DIRECTIVE: Could you update the entries below so that every "icon" becomes "button", with nothing else changed and the pictures left out?

Rows from a dataset:
┄┄┄┄┄┄┄┄┄┄

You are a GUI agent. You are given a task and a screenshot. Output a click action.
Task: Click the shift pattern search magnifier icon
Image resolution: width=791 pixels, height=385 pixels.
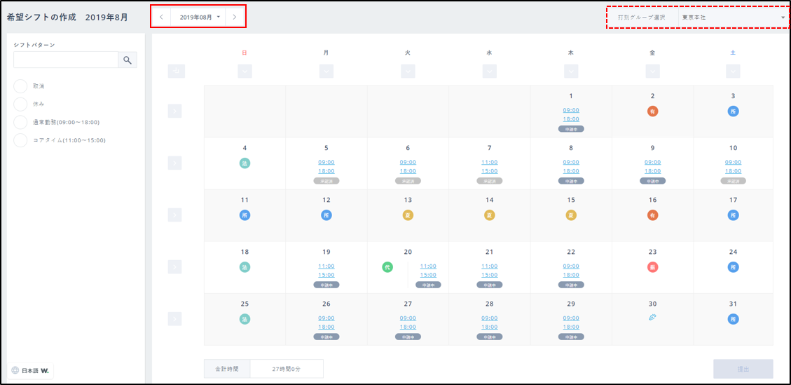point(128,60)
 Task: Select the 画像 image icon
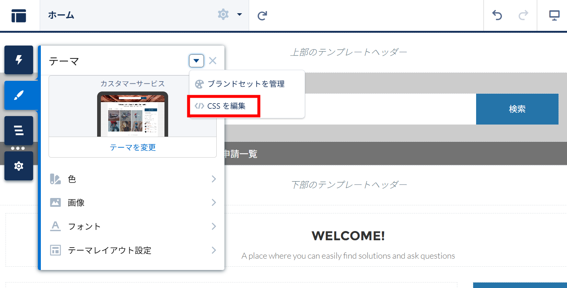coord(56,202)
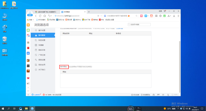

┄┄┄┄┄┄┄┄┄┄

ANSWER TO THIS PROBLEM:
You are a GUI agent. You are given a task and a screenshot. Output a click action.
Task: Click the shift pattern search magnifier button
Image resolution: width=791 pixels, height=385 pixels.
point(128,60)
 Task: Select the 画像 image button
coord(56,202)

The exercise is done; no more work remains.